Adopting these practices and ensuring that large companies can execute at scale and with quality is an innovation coming out of North America that has global implications and, of course, significant implications for the insurance industry.

Looking ahead, which topics and trends will be top of mind for insurers in your region in the short and medium term?

Kurt Strovink: In North America, there will be a lot of innovation around new product design for a low–interest rate world, especially in regard to life insurance. Rethinking product design around business interruptions and cyber on the commercial side will also be crucial.

We also expect to see more M&A, but it’s going to be thematic M&A, focused on certain capabilities that carriers are looking to acquire. More companies will be making smaller deals. We analyzed 250 transactions in North America totaling $200 billion in life and P&C since 2007, and we found that programmatic M&A of this kind created more value than large, blockbuster M&A. And I think we’re going to continue to see more programmatic M&A, such as with Lincoln and Liberty or MetLife and Cigna in group benefits. Over the next five years, such thematic plays for certain parts of the product ecosystem will continue.

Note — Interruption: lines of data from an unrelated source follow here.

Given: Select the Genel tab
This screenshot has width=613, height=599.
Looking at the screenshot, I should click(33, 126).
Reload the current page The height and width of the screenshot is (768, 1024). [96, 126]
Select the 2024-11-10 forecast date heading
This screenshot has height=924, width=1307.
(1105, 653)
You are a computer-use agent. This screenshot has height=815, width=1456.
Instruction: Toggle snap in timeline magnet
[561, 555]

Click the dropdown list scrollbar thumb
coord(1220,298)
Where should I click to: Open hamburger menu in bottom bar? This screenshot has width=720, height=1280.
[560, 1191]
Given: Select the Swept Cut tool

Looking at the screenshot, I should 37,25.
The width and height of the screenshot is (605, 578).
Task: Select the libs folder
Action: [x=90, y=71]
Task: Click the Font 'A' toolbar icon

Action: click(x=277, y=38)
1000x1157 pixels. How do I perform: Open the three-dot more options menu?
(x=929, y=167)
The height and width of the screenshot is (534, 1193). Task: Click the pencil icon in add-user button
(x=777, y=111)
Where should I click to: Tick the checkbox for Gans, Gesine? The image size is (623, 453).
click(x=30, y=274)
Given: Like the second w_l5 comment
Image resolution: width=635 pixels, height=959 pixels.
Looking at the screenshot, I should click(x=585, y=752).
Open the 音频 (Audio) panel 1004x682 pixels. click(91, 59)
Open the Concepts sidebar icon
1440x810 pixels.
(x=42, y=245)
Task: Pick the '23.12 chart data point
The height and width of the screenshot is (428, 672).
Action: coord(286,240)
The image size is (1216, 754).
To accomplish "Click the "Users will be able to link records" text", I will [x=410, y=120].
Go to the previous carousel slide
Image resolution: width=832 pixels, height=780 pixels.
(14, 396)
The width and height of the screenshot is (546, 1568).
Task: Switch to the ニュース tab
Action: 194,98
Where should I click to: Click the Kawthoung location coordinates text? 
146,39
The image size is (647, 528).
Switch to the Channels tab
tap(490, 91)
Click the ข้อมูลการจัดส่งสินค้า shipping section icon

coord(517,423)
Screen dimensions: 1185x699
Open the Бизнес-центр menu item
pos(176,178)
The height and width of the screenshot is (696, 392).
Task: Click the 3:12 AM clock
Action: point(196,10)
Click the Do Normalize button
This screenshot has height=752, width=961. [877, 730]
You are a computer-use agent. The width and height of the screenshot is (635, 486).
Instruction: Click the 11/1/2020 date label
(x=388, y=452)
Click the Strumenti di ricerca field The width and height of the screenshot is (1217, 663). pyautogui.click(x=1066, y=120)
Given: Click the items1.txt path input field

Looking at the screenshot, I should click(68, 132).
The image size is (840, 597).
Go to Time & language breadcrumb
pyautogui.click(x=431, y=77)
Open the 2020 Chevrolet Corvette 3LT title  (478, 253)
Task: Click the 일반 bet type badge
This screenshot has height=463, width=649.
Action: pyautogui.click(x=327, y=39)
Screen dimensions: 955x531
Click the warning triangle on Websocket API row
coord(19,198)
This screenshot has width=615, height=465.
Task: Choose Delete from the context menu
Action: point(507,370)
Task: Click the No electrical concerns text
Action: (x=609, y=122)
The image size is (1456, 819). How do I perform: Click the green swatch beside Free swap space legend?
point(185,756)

Brad Mendelson: In Asia, distribution is going to continue to be the real area of focus. Almost all carriers in developing Asian markets are focused on growth. The insurance markets are so underpenetrated in this part of the world and customers have such a considerable protection gap that there is a significant opportunity through distribution to try to reach more customers more effectively. Most customers don’t know what their insurance needs are. They don’t understand the protection gap they’re facing, and they don’t have access to insurance products. So continuing to modernize and build out agency, bancassurance, and digital-partnership distribution is likely going to be the key trend in the region over the short and medium term.

When lifting their ambitions, where should insurers focus their efforts?

Brad Mendelson: Insurance carriers should focus on consistently increasing their relevance to customers. Companies shouldn’t narrow their scope only to insurance products. By instead aspiring to meet customer needs across health, wellness protection, and wealth accumulation, they can open up significant possibilities. Some of these possibilities might place insurers in competition with various other types of companies in the marketplace, including banks, healthcare providers, and asset managers. Indeed, there is a real opportunity for insurance carriers to focus on those customer needs and move outside the traditional boundaries of insurance.

Companies shouldn’t narrow their scope only to insurance products. By instead aspiring to meet customer needs across health, wellness protection, and wealth accumulation, they can open up significant possibilities.

Brad Mendelson

In China and some other parts of the world, carriers are increasingly skilled at making this move. Importantly, super apps and the internet players in Asia, some Chinese insurance carriers, and some of the leading multinational insurance carriers are pushing these industry boundaries so as not to be overcrowded or left behind.

Kurt Strovink: Insurance has a major opportunity to advance in terms of climate change and sustainability con­siderations. Indeed, the climate and sustainability space has immense innovation potential. But insurers can’t wait for regulators to tell the industry what is necessary. They will need to lean in and find the right way to preserve their social good and value to society. At the same time, they need to be pragmatic about forming new government partnerships and increasing risk management so that they can become risk engineers—not just underwriters. It’s a unique moment, and insurers have an opportunity to be leaders in forging the path forward for all industries.